Dave Ezrakhovich of Taboola on Making DevOps Happen With Data
Taboola Senior Engineer Dave Ezrakhovich joins host Brian Dawson at DevOps World | Jenkins World to discuss how data has become an integral part of the DevOps process at his organization.
Brian Dawson: Hello. This is Brian Dawson. I'm here with Dave from Taboola. Dave, how you doing today?
Dave Ezrakhovich: I am great. Thank you. It's amazing so far.
Brian: Awesome. So you've been enjoying the conference. Have you been to Jenkins World before?
Dave: No. This is the first time.
Brian:This is the first time. Did it meet your expectations so far?
Dave:It's been bypassing them.
Brian:Awesome. That's great to hear. We talked a bit before we started, kind of, about your background, the company, organization you work for, and where some of your passions are. Let's share some of that with some of the listeners. So, to start, I'm hoping that you can give our listeners a brief overview of your background and, again, where your passion and focus is.
Dave: Okay. Hi, guys. My name is Dave. I work in Taboola. My journey in tech and computers was real interesting because I didn't learn computers at all. I learned agriculture.
Dave: And one day when I was drafted to the Army, they decided that computers should be the main thing that I should do. So I was drafted. I joined my team, and one of the guys told me, "Listen, tomorrow I'm ending my Army duty, and I need to pass everything, all my knowledge to you."
Dave: So we sat down for five hours something like that, and he just was blasting me with knowledge and things that they do and how to do those. I didn't remember anything the day after that. The only thing I remembered was the fact that they had a database and that was ...
Brian: And something like SQL or something.
Dave: Right, right. So I started just running various, all day for, I don't know, a week or two, until I found out the relationship between tables and data was all around. So I started to understand the system from the bottom up, only using data. So after a week or two, I found out that it's got a UI. It was actually SharePoint.
Brian:Oh, interesting. That's funny. Okay.
Dave: That's funny. Since then, I'm really enthusiastic about data, and I got to the DevOps world and I was really looking on how we can combine those two, data and DevOps and Jenkins.
Brian: That's interesting, yeah.
Dave: That's my passion. That's what I'm doing for the past two years, I think, in my company. It's really fun, especially because that's what my company does. We are a content recommendation company called Taboola. Probably you've met us. You browse through the Internet to sites and you were suggested by... I want to call it ... well, it's articles that might interest you. So that's us.

Parts of the exercise:
1) Answer these questions using the interview with Dave Ezrakhovich above.
(a) What subject did Dave study before working with computers?
(b) Roughly how long did the knowledge-transfer session with the departing teammate last?
(c) What did the system's UI turn out to be?
2) Carry the interview with Dave Ezrakhovich forward from its final line, keeping the same speakers and transcript style.

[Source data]
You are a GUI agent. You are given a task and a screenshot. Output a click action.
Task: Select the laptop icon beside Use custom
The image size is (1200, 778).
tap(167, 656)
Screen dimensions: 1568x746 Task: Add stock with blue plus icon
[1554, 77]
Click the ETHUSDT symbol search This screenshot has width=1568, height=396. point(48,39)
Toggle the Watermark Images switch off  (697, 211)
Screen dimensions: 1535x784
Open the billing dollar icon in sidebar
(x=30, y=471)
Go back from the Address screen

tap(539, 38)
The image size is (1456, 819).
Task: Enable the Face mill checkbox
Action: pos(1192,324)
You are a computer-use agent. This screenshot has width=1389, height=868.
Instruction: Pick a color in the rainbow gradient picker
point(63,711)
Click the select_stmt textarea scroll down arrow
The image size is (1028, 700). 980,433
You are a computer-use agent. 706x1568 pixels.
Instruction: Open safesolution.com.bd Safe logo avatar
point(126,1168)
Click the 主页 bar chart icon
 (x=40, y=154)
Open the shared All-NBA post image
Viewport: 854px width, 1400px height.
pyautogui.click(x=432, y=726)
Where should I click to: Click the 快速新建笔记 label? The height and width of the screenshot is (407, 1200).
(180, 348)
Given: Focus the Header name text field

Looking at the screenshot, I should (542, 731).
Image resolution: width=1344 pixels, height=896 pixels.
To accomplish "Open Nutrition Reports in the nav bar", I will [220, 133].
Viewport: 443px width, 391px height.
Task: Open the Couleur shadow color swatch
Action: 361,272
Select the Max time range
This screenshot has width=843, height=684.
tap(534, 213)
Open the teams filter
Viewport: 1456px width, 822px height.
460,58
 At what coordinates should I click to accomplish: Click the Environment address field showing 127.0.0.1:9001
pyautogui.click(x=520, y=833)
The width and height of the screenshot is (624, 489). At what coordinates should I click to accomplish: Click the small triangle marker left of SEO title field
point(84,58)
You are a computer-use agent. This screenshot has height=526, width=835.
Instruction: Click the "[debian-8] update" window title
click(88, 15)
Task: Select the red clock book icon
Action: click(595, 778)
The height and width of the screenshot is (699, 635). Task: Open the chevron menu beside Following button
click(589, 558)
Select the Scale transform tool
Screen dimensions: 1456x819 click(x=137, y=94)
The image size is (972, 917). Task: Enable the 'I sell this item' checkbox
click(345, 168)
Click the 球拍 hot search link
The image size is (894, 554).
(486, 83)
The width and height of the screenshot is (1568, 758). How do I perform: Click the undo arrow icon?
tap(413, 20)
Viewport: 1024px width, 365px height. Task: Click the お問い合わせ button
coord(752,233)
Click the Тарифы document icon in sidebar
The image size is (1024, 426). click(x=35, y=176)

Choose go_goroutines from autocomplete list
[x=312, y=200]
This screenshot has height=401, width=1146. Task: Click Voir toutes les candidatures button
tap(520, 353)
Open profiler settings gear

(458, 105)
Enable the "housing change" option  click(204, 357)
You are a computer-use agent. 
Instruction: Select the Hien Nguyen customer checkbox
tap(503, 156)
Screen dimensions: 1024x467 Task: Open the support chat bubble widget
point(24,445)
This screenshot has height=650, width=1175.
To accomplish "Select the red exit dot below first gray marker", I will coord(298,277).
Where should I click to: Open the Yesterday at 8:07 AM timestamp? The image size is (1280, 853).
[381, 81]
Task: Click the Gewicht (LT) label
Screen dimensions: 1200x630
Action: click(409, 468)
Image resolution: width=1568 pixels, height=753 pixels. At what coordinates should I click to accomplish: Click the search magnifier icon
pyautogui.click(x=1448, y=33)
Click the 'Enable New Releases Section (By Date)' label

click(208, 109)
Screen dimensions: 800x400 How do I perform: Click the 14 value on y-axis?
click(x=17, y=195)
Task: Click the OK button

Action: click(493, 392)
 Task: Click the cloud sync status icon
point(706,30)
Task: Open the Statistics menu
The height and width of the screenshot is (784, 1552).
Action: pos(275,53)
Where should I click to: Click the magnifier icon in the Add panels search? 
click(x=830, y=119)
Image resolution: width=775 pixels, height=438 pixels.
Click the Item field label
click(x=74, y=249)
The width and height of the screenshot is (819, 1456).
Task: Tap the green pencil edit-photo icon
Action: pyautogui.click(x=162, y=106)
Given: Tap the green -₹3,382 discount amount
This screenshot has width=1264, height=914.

Answers to the problems:
1)
(a) Agriculture.
(b) About five hours.
(c) SharePoint.

2)
Brian: All right. And I will absolutely say Taboola has directed me to new content quite frequently, probably multiple times a day. And for those that can't actually see, I'll have you know that Dave is here in a Data Nerd shirt.
Brian: Thanks for sharing that story. That's a great story. And I will confess that I am a bit jealous or envious of you. I secretly want to be a data scientist. I secretly have a passion for data. I'm the guy with the crazy spreadsheets and running an SQL database on my laptop because I want to store personal information. So I can fully appreciate it. I'm gonna want to go back to this whole concept, though, of how do we use data and data analytics to help enhance our CI/CD pipeline and delivery process. But I'll take you there in just a minute. I first want to ask, I don't know if you know. The theme of this year's Jenkins World is transform. My understanding is that you've implemented DevOps yourself.
Dave: No. Actually, I joined a team of 12 people.
Dave: We were always in constant transformation on making things easier, to make the user experience better, and making, I guess, the deployments and the builds CI/CDs, the CI/CD mechanism much better and much faster and efficient.
Brian: Okay. So it sounds like you're saying it's not like you guys went in and you sat down and you said, "We're gonna plan this big DevOps transformation, but rather you joined a culture where you guys were continuously improving or continuously transforming.
Dave: Well, I can say that in the past year or so, we kind of changed our mindset. We did make a big transformation with understanding that we are in charge and we need to understand what's going on in our company, in our DevOps world. So we started realizing that maybe we should track our processes. Maybe we should get PagerDuty, as other developers in our company, when they write a new feature, they will monitor it, they will understand what's going on. So we decided that we should join forces and be part of that culture and world. That was our biggest transformation in the past year.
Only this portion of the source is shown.